I have a data frame that looks like this. Elements from the col1 are connected indirectly with elements in col2. for example 1 is connected with 2 and 3. and 2 is connected with 3. Therefore 1 should be connected with 3 as well.
library(tidyverse)
df1 <- tibble(col1=c(1,1,2,5,5,6),
col2=c(2,3,3,6,7,7))
df1
#> # A tibble: 6 × 2
#> col1 col2
#> <dbl> <dbl>
#> 1 1 2
#> 2 1 3
#> 3 2 3
#> 4 5 6
#> 5 5 7
#> 6 6 7
Created on 2022-03-15 by the reprex package (v2.0.1)

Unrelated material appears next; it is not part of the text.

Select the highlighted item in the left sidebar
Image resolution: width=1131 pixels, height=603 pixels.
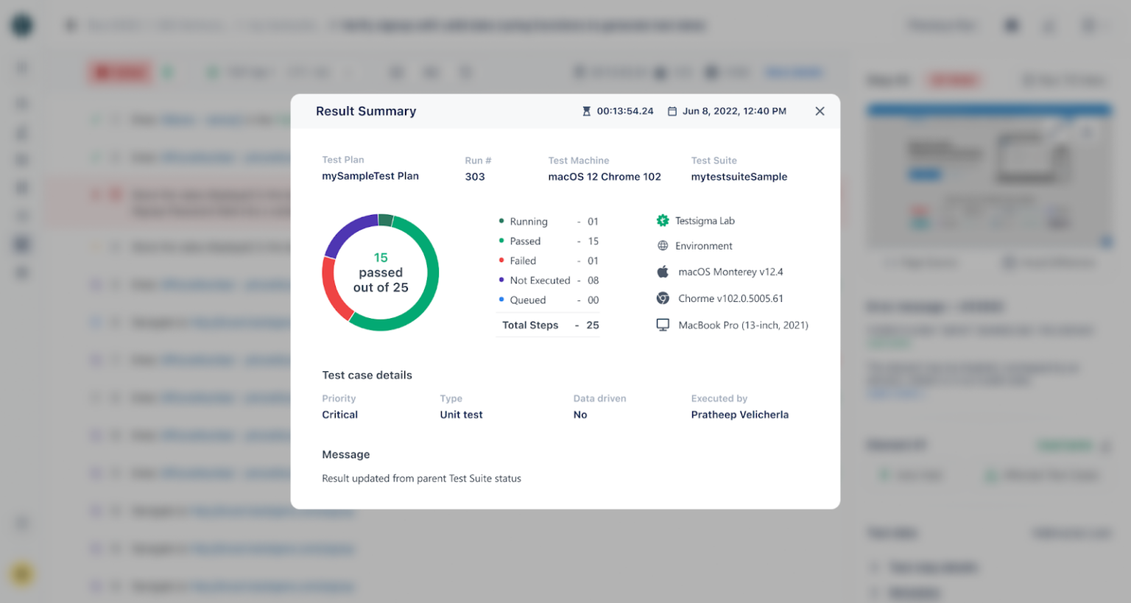[x=21, y=244]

I want my data to look like this
#> col1 col2 col3
#> <dbl> <dbl>
#> 1 1 2 group1
#> 2 1 3 group1
#> 3 2 3 group1
#> 4 5 6 group2
#> 5 5 7 group2
#> 6 6 7 group2
I would appreciate any possible help to solve this riddle. Thank you for your time
CodePudding user response:
We may use igraph
library(igraph)
library(dplyr)
library(stringr)
g <- graph.data.frame(df1, directed = TRUE)
df1 %>%
mutate(col3 = str_c("group", clusters(g)$membership[as.character(col1)]))
-output
# A tibble: 6 × 3
col1 col2 col3
<dbl> <dbl> <chr>
1 1 2 group1
2 1 3 group1
3 2 3 group1
4 5 6 group2
5 5 7 group2
6 6 7 group2